A new study published in the journal Science has revealed that brain cancer cells can actually evade many current cancer drugs – by temporarily scaling down a certain genetic mutation that the drugs target. Additionally, once therapy has stopped, the cancer cells can then intensify the mutation once again.
According to the researchers, this study has huge implications for the future treatment of glioblastoma multiforme (GBM) – a brain cancer that is in desperate need of effective therapies.
“It’s one of the most common types of adult brain cancer and one of the most lethal of all types of human cancers,” study author Dr. Paul Mischel, a member of the Ludwig Institute for Cancer Research and a professor in the department of pathology at the University of California, San Diego, told FoxNews.com. “And there are a number of real challenges [in treatment]. There are no good early detections for the disease, and the tumor cells invade through the brain, so it’s almost completely impossibly to surgically remove the entire tumor.”

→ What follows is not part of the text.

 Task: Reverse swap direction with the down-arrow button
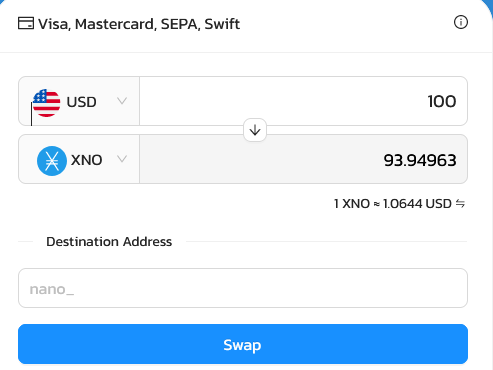(x=255, y=130)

Mischel also noted that GBM becomes resistant to modern chemotherapy and radiation treatments relatively quickly.
Recently, alternative cancer drugs have emerged that are capable of targeting specific genetic mutations in cancer cells. About 60 percent of GBM cells express a mutated variant of the epidermal growth factor receptor – also called EGFRvIII. Found in the extrachromosomal DNA of these cancer cells, EGFRvIII helps to promote tumor growth and proliferation, and many targeted therapies work by targeting and suppressing this specific mutation.
However, these drugs ultimately haven’t translated to better outcomes for GBM patients.
“You would think that drugs that are used to target that receptor would be effective, but the results have been very disappointing,” Mischel said.
In order to better understand why, Mischel and his research team analyzed the genetic makeup of GBM tumors. When they treated the cancer cells with targeted therapies, they found that the pieces of mutant EGFRvIII DNA, which normally float outside the cancer’s chromosomes, temporarily jumped onto an obscure chromosome — where they could “hide” from the drugs. Then, once they ceased treatment, the DNA pieces removed themselves from the chromosome and floated freely once again, promoting cancer cell proliferation.
So in essence, the cancer cells were able to “shut down” the expression of the mutation while the cancer drugs were present in the body.
“This was a real surprise,” Mischel said. “…Those pieces of extra chromosomal DNA ‘disappeared’ when treated with the drug. It’s truly a hide-and-seek mechanism, because when the drug was removed, it jumped back off the chromosome.”
Mischel said it is still not understood exactly how the cancer can detect the presence of the drugs in the body, but the researchers have a few preliminary ideas.
“The mechanism by which the DNA is sensing the drug is really not understand,” Mischel said. “But the theory is that the DNA is sensing the signals that are being sent indirectly by the drug.”
The study’s findings help better explain why GBM becomes resistant to targeted therapies and it may help doctors determine a better course of treatment for patients. Mischel argued that the discovery could completely change how physicians treat patients with other types of cancer as well.
“It’s really a complete paradigm shift in how we begin to think about treating people with targeted therapies,” Mischel said. “…This find has big implications for this disease, because other types of cancers have these mutations present on extra chromosomal DNA….How we dose these tumors could change. The data we have in hand would suggest a very different type of dosage for targeted cancer treatment.”